Your answer should contain every line of the records, transcribed word for word.

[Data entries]
_ _ _ _ _
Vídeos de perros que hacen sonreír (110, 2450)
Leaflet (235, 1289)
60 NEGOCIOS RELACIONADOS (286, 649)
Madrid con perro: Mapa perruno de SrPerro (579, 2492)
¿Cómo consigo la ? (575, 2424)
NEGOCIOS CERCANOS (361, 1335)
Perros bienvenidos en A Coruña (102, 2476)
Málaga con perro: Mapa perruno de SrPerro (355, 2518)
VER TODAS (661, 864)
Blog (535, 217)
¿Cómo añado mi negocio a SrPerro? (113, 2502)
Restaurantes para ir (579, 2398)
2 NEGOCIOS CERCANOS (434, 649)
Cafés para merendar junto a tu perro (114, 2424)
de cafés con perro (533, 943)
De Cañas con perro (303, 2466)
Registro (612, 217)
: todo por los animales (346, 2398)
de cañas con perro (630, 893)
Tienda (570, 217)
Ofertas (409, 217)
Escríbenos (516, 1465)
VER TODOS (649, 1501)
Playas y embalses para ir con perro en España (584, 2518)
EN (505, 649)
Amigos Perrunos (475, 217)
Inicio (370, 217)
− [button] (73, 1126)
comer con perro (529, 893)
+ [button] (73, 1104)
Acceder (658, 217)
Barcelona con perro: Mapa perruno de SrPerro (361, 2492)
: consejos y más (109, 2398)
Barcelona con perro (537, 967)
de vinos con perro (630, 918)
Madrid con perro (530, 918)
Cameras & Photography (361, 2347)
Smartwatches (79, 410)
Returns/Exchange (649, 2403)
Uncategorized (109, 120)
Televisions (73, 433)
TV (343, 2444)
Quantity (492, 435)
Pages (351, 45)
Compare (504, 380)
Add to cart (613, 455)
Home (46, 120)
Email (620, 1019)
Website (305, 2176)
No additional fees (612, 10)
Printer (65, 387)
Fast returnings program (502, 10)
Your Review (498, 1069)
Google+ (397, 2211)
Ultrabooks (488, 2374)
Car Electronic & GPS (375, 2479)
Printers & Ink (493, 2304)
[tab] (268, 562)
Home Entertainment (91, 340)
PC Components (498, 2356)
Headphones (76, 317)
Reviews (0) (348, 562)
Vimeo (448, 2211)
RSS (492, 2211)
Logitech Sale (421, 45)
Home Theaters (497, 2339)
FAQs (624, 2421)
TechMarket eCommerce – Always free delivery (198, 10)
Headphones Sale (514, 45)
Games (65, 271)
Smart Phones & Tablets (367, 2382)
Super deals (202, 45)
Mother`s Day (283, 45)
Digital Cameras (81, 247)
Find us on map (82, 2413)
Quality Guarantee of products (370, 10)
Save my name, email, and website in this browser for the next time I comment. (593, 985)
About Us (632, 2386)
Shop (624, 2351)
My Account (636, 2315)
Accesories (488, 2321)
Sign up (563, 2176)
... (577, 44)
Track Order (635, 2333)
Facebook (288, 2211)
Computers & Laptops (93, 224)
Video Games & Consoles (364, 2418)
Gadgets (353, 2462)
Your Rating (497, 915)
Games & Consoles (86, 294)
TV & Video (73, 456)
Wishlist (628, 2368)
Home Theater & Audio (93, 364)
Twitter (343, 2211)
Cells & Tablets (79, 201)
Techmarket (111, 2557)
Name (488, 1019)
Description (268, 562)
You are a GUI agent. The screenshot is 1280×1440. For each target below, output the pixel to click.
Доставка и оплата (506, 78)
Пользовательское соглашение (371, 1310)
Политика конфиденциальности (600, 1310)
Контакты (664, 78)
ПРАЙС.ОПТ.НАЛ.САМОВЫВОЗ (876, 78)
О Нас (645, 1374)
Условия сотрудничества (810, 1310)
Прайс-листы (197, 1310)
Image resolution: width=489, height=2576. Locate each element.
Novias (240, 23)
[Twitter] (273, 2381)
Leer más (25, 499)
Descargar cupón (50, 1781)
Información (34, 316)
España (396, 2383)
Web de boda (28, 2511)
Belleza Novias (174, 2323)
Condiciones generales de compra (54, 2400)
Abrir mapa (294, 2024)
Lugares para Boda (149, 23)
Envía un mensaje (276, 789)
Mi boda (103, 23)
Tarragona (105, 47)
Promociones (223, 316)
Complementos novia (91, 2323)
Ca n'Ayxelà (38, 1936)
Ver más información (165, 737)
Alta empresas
_ _ _ _ _
Answer to this task ->
Vídeos de perros que hacen sonreír (110, 2450)
Leaflet (235, 1289)
60 NEGOCIOS RELACIONADOS (286, 649)
Madrid con perro: Mapa perruno de SrPerro (579, 2492)
¿Cómo consigo la ? (575, 2424)
NEGOCIOS CERCANOS (361, 1335)
Perros bienvenidos en A Coruña (102, 2476)
Málaga con perro: Mapa perruno de SrPerro (355, 2518)
VER TODAS (661, 864)
Blog (535, 217)
¿Cómo añado mi negocio a SrPerro? (113, 2502)
Restaurantes para ir (579, 2398)
2 NEGOCIOS CERCANOS (434, 649)
Cafés para merendar junto a tu perro (114, 2424)
de cafés con perro (533, 943)
De Cañas con perro (303, 2466)
Registro (612, 217)
: todo por los animales (346, 2398)
de cañas con perro (630, 893)
Tienda (570, 217)
Ofertas (409, 217)
Escríbenos (516, 1465)
VER TODOS (649, 1501)
Playas y embalses para ir con perro en España (584, 2518)
EN (505, 649)
Amigos Perrunos (475, 217)
Inicio (370, 217)
− [button] (73, 1126)
comer con perro (529, 893)
+ [button] (73, 1104)
Acceder (658, 217)
Barcelona con perro: Mapa perruno de SrPerro (361, 2492)
: consejos y más (109, 2398)
Barcelona con perro (537, 967)
de vinos con perro (630, 918)
Madrid con perro (530, 918)
Cameras & Photography (361, 2347)
Smartwatches (79, 410)
Returns/Exchange (649, 2403)
Uncategorized (109, 120)
Televisions (73, 433)
TV (343, 2444)
Quantity (492, 435)
Pages (351, 45)
Compare (504, 380)
Add to cart (613, 455)
Home (46, 120)
Email (620, 1019)
Website (305, 2176)
No additional fees (612, 10)
Printer (65, 387)
Fast returnings program (502, 10)
Your Review (498, 1069)
Google+ (397, 2211)
Ultrabooks (488, 2374)
Car Electronic & GPS (375, 2479)
Printers & Ink (493, 2304)
[tab] (268, 562)
Home Entertainment (91, 340)
PC Components (498, 2356)
Headphones (76, 317)
Reviews (0) (348, 562)
Vimeo (448, 2211)
RSS (492, 2211)
Logitech Sale (421, 45)
Home Theaters (497, 2339)
FAQs (624, 2421)
TechMarket eCommerce – Always free delivery (198, 10)
Headphones Sale (514, 45)
Games (65, 271)
Smart Phones & Tablets (367, 2382)
Super deals (202, 45)
Mother`s Day (283, 45)
Digital Cameras (81, 247)
Find us on map (82, 2413)
Quality Guarantee of products (370, 10)
Save my name, email, and website in this browser for the next time I comment. (593, 985)
About Us (632, 2386)
Shop (624, 2351)
My Account (636, 2315)
Accesories (488, 2321)
Sign up (563, 2176)
... (577, 44)
Track Order (635, 2333)
Facebook (288, 2211)
Computers & Laptops (93, 224)
Video Games & Consoles (364, 2418)
Gadgets (353, 2462)
Your Rating (497, 915)
Games & Consoles (86, 294)
TV & Video (73, 456)
Wishlist (628, 2368)
Home Theater & Audio (93, 364)
Twitter (343, 2211)
Cells & Tablets (79, 201)
Techmarket (111, 2557)
Name (488, 1019)
Description (268, 562)
You are a GUI agent. The screenshot is 1280×1440. For each target below, output the pixel to click.
Доставка и оплата (506, 78)
Пользовательское соглашение (371, 1310)
Политика конфиденциальности (600, 1310)
Контакты (664, 78)
ПРАЙС.ОПТ.НАЛ.САМОВЫВОЗ (876, 78)
О Нас (645, 1374)
Условия сотрудничества (810, 1310)
Прайс-листы (197, 1310)
Image resolution: width=489, height=2576. Locate each element.
Novias (240, 23)
[Twitter] (273, 2381)
Leer más (25, 499)
Descargar cupón (50, 1781)
Información (34, 316)
España (396, 2383)
Web de boda (28, 2511)
Belleza Novias (174, 2323)
Condiciones generales de compra (54, 2400)
Abrir mapa (294, 2024)
Lugares para Boda (149, 23)
Envía un mensaje (276, 789)
Mi boda (103, 23)
Tarragona (105, 47)
Promociones (223, 316)
Complementos novia (91, 2323)
Ca n'Ayxelà (38, 1936)
Ver más información (165, 737)
Alta empresas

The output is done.